REQUIRED WORK
Write down every entry once more, exactly as it reads.

Segment Start: LISTED RECORDS

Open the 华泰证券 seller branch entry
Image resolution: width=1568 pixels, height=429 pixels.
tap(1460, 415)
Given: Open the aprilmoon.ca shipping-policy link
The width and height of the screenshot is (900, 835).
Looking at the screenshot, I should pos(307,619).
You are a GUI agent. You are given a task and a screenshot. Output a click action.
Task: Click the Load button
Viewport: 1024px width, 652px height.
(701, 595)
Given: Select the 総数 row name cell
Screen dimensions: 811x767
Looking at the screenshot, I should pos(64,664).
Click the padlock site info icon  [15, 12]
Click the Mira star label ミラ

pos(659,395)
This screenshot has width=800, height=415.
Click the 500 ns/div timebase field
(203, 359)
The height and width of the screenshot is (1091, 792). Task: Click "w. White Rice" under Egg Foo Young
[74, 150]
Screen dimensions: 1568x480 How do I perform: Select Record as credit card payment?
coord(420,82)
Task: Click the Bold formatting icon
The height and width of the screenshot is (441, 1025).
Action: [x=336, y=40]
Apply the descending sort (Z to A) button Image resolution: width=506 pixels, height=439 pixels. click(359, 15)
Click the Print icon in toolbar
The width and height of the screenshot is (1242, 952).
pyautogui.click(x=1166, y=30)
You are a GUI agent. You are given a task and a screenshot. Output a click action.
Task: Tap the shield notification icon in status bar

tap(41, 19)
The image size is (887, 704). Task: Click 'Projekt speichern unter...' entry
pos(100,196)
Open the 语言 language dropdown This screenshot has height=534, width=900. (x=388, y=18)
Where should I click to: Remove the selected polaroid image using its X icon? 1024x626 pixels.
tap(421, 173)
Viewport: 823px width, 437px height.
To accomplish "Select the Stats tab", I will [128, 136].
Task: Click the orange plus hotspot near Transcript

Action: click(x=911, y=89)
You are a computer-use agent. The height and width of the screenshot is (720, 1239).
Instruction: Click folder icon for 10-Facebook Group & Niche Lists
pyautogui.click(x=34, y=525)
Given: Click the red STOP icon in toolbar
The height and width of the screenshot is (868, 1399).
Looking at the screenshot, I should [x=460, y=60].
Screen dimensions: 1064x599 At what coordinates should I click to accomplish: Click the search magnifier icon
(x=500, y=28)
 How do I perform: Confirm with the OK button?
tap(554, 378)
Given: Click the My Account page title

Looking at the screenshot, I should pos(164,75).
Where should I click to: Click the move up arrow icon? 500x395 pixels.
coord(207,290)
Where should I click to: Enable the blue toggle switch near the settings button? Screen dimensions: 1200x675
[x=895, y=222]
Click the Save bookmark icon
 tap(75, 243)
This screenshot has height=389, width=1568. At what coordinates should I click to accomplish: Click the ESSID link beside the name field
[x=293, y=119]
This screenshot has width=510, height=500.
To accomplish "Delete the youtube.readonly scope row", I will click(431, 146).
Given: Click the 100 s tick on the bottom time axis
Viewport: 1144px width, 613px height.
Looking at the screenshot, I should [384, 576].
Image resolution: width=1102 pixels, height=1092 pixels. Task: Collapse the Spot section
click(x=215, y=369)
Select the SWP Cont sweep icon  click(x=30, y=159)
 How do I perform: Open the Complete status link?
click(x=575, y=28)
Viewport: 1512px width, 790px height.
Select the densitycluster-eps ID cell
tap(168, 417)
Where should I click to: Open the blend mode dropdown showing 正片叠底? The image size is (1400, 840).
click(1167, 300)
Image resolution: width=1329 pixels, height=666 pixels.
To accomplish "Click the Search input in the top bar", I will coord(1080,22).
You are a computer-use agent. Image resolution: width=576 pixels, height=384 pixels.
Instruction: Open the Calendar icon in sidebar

Segment End: LISTED RECORDS

EXERCISE SOLUTION
Open the 华泰证券 seller branch entry
Image resolution: width=1568 pixels, height=429 pixels.
tap(1460, 415)
Given: Open the aprilmoon.ca shipping-policy link
The width and height of the screenshot is (900, 835).
Looking at the screenshot, I should pos(307,619).
You are a GUI agent. You are given a task and a screenshot. Output a click action.
Task: Click the Load button
Viewport: 1024px width, 652px height.
(701, 595)
Given: Select the 総数 row name cell
Screen dimensions: 811x767
Looking at the screenshot, I should pos(64,664).
Click the padlock site info icon  [15, 12]
Click the Mira star label ミラ

pos(659,395)
This screenshot has width=800, height=415.
Click the 500 ns/div timebase field
(203, 359)
The height and width of the screenshot is (1091, 792). Task: Click "w. White Rice" under Egg Foo Young
[74, 150]
Screen dimensions: 1568x480 How do I perform: Select Record as credit card payment?
coord(420,82)
Task: Click the Bold formatting icon
The height and width of the screenshot is (441, 1025).
Action: [x=336, y=40]
Apply the descending sort (Z to A) button Image resolution: width=506 pixels, height=439 pixels. click(359, 15)
Click the Print icon in toolbar
The width and height of the screenshot is (1242, 952).
pyautogui.click(x=1166, y=30)
You are a GUI agent. You are given a task and a screenshot. Output a click action.
Task: Tap the shield notification icon in status bar

tap(41, 19)
The image size is (887, 704). Task: Click 'Projekt speichern unter...' entry
pos(100,196)
Open the 语言 language dropdown This screenshot has height=534, width=900. (x=388, y=18)
Where should I click to: Remove the selected polaroid image using its X icon? 1024x626 pixels.
tap(421, 173)
Viewport: 823px width, 437px height.
To accomplish "Select the Stats tab", I will [128, 136].
Task: Click the orange plus hotspot near Transcript

Action: click(x=911, y=89)
You are a computer-use agent. The height and width of the screenshot is (720, 1239).
Instruction: Click folder icon for 10-Facebook Group & Niche Lists
pyautogui.click(x=34, y=525)
Given: Click the red STOP icon in toolbar
The height and width of the screenshot is (868, 1399).
Looking at the screenshot, I should [x=460, y=60].
Screen dimensions: 1064x599 At what coordinates should I click to accomplish: Click the search magnifier icon
(x=500, y=28)
 How do I perform: Confirm with the OK button?
tap(554, 378)
Given: Click the My Account page title

Looking at the screenshot, I should pos(164,75).
Where should I click to: Click the move up arrow icon? 500x395 pixels.
coord(207,290)
Where should I click to: Enable the blue toggle switch near the settings button? Screen dimensions: 1200x675
[x=895, y=222]
Click the Save bookmark icon
 tap(75, 243)
This screenshot has height=389, width=1568. At what coordinates should I click to accomplish: Click the ESSID link beside the name field
[x=293, y=119]
This screenshot has width=510, height=500.
To accomplish "Delete the youtube.readonly scope row", I will click(431, 146).
Given: Click the 100 s tick on the bottom time axis
Viewport: 1144px width, 613px height.
Looking at the screenshot, I should [384, 576].
Image resolution: width=1102 pixels, height=1092 pixels. Task: Collapse the Spot section
click(x=215, y=369)
Select the SWP Cont sweep icon  click(x=30, y=159)
 How do I perform: Open the Complete status link?
click(x=575, y=28)
Viewport: 1512px width, 790px height.
Select the densitycluster-eps ID cell
tap(168, 417)
Where should I click to: Open the blend mode dropdown showing 正片叠底? The image size is (1400, 840).
click(1167, 300)
Image resolution: width=1329 pixels, height=666 pixels.
To accomplish "Click the Search input in the top bar", I will coord(1080,22).
You are a computer-use agent. Image resolution: width=576 pixels, height=384 pixels.
Instruction: Open the Calendar icon in sidebar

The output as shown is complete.